French politician (born 1989)

Sarah El Haïry (born 16 March 1989) is a French politician of the Democratic Movement (MoDem). She most recently served as Minister Delegate for Youth, Childhood, and Family in the Attal government in 2024. Previously, she was Secretary of State for Biodiversity from 2023 to 2024 in the Borne government.

El Haïry has also held the position of Secretary of State for Youth and the National Universal Service in two separate terms: first in the Castex government from 2020 to 2022, and then in the Borne government from 2022 to 2023. A former member of the National Assembly, she represented Loire-Atlantique's 5th constituency from 2017 to 2020 and briefly again in 2022.

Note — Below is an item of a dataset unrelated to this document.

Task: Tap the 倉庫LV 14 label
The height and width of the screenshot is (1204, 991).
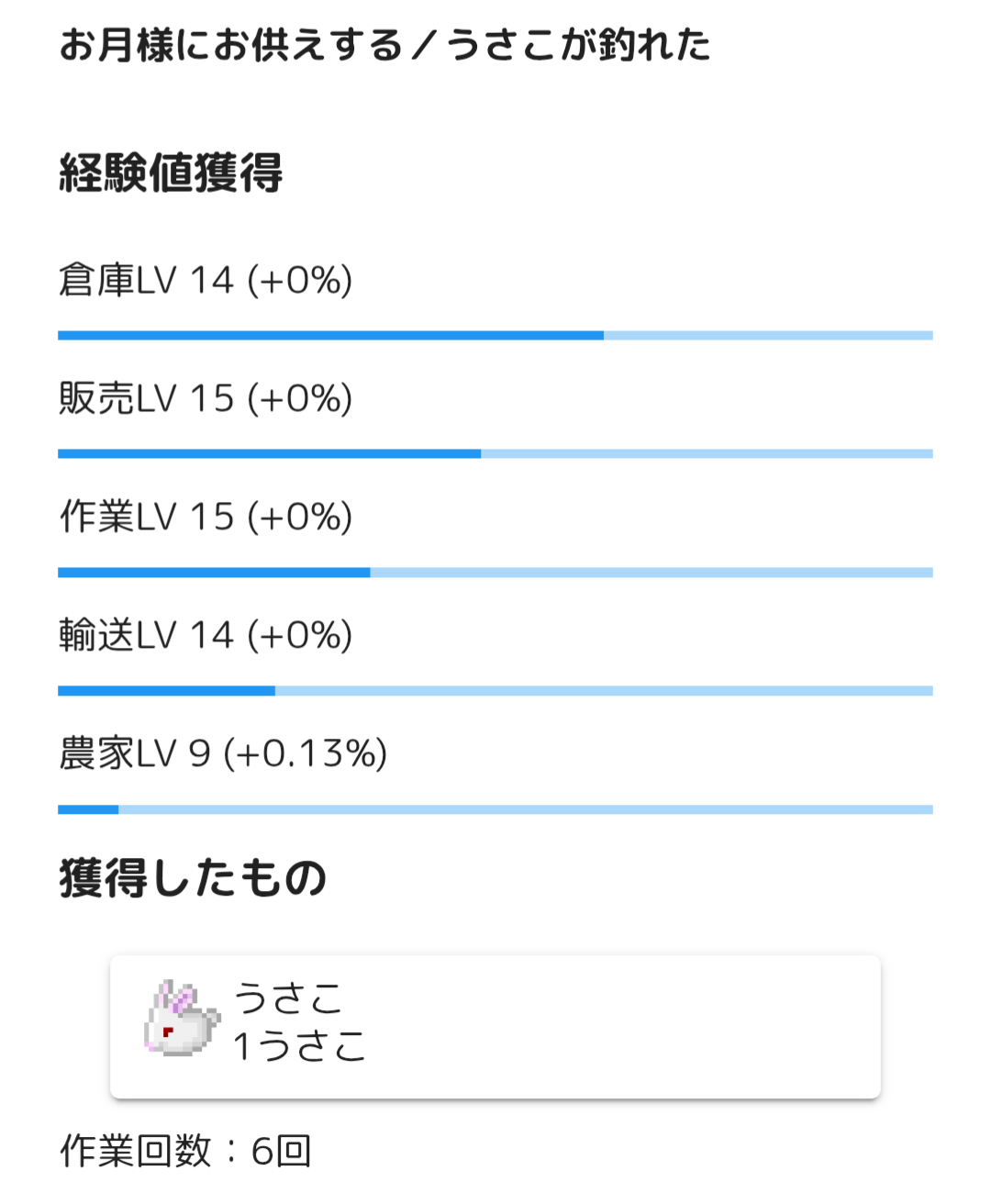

==Early life and education==
Born to Franco-Moroccan parents, El Haïry attended school in Metz and graduated from Lycée Lyautey high school in Casablanca in Morocco.

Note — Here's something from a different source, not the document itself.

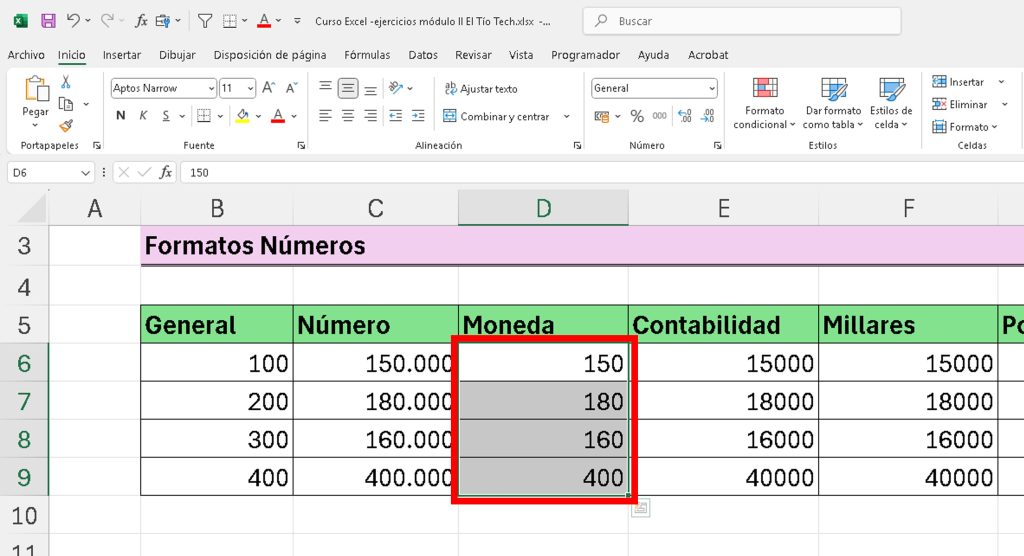
Task: Click the yellow fill color swatch
Action: (x=242, y=116)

El Haïry studied law in Nantes and stayed in Canada before becoming a trader in a cooperative.

==Political career==
Initially active within the Union for a Popular Movement (UMP), El Haïry left the party and joined Democratic Movement (MoDem) in 2010.

In parliament, El Haïry served as member of the Finance Committee from 2017 until 2020 and on the Committee on Legal Affairs from 2018 until 2019. In this capacity, she was the parliament's rapporteur on a 2018 bill aimed at improving the financial situation of associations and authored a 2019 report on philanthropy in France. In addition to her committee assignments, she was part of the French-Cypriot Parliamentary Friendship Group.

Since February 2018, El Haïry has been serving as MoDem's spokesperson, alongside Jean-Noël Barrot.

In July 2020, El Haïry was appointed Secretary of State for the Youth to the Minister of National Education, Youth and Sports Jean-Michel Blanquer.

==Political positions==
El Haïry opposed the Aéroport du Grand Ouest project.

==Personal life==
In April 2023, El Haïry outed herself in an interview as a lesbian woman, making her the first cabinet member in French history to do so.